Start of GIVEN DATA

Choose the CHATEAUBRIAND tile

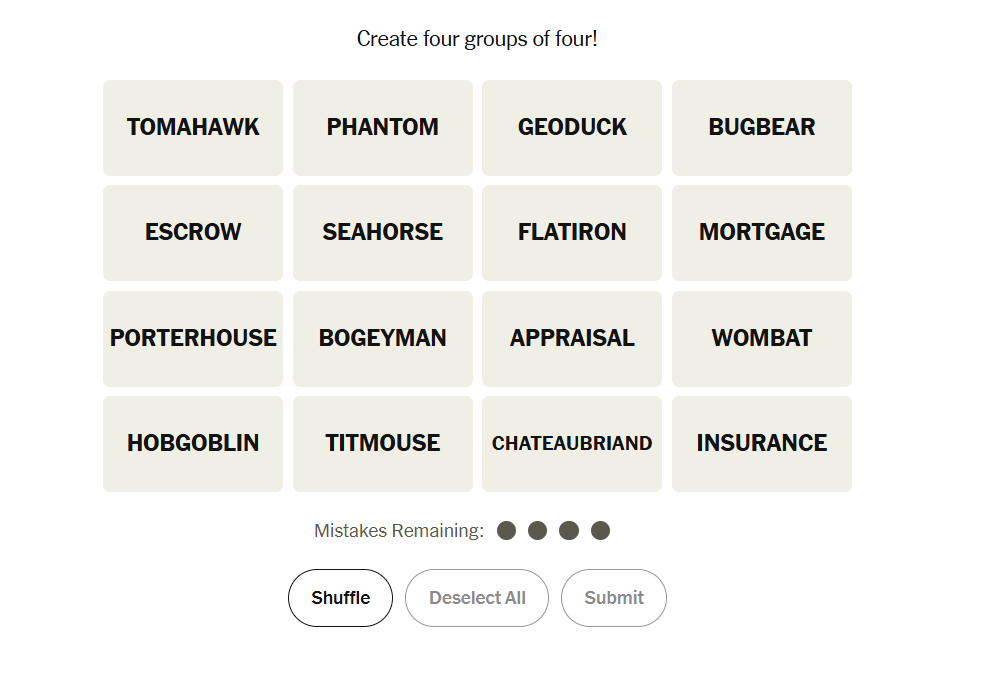[572, 444]
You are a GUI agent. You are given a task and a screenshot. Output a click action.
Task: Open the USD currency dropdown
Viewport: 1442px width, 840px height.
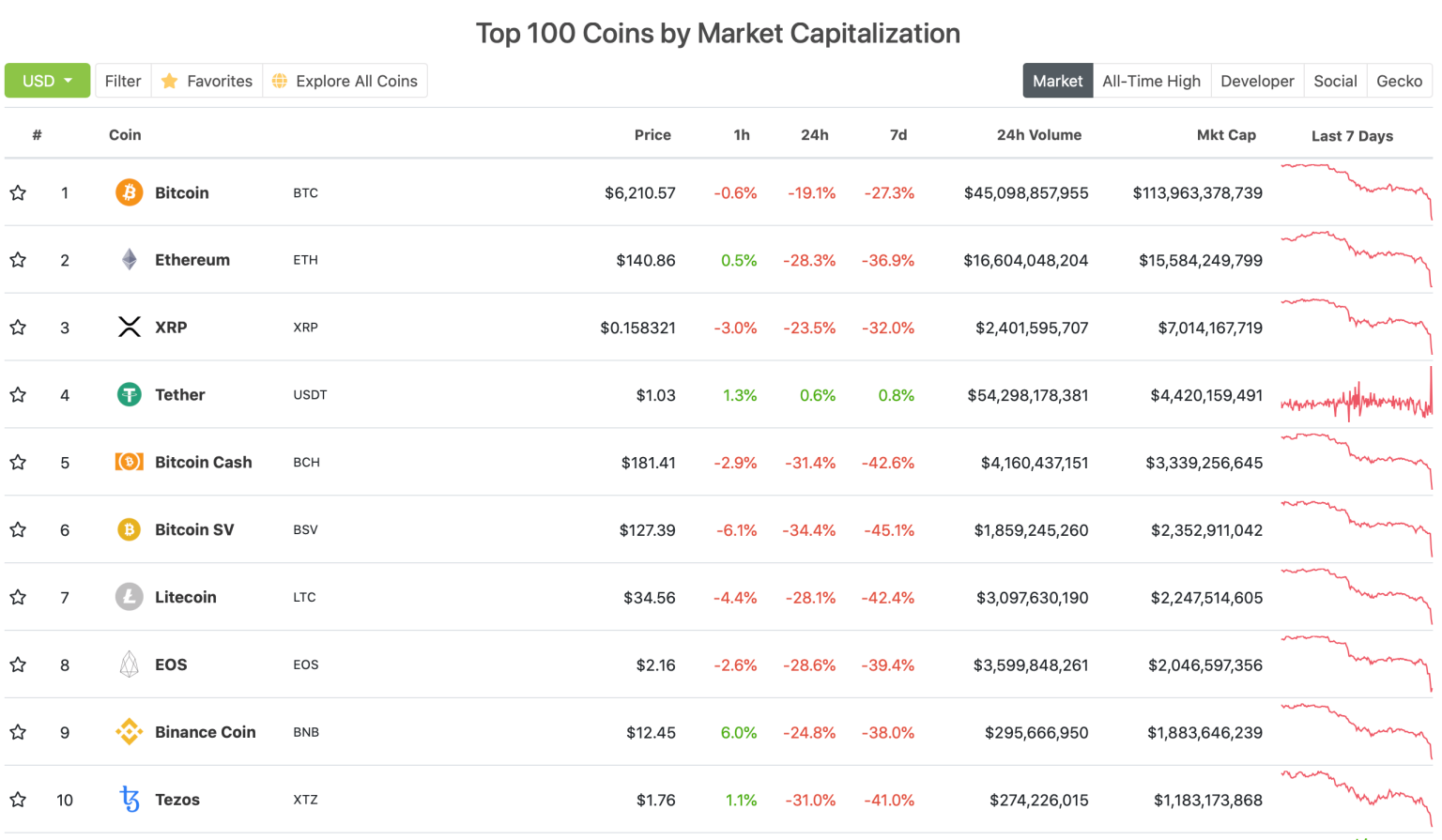[47, 81]
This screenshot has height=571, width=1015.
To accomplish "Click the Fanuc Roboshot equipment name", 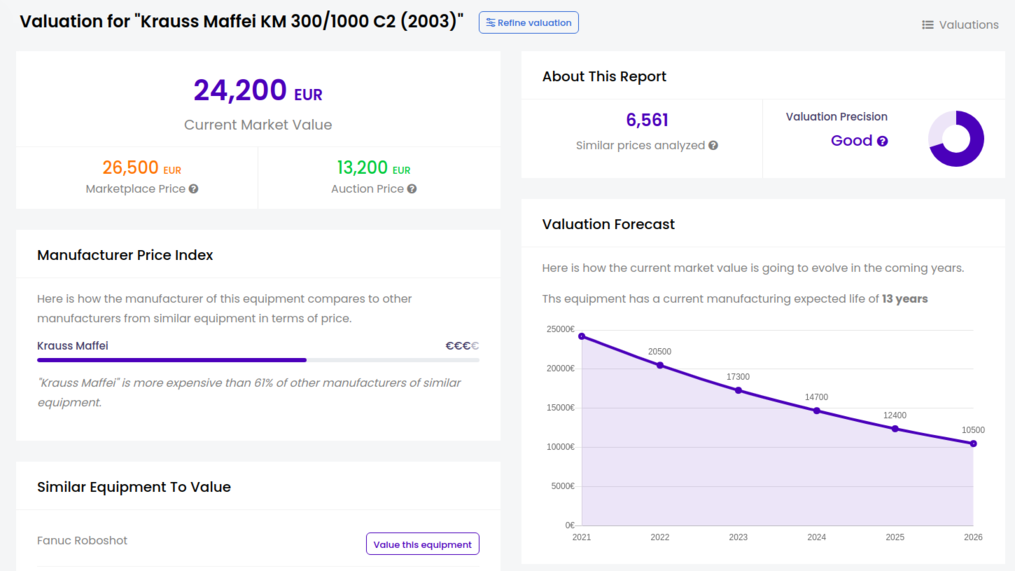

End of GIVEN DATA

§ GOAL OF THE EXERCISE:
From the records above, pull out each line that has "screenshot".

§ SOLUTION FOR THIS PROBLEM:
You are a GUI agent. You are given a task and a screenshot. Output a click action.
This screenshot has height=571, width=1015.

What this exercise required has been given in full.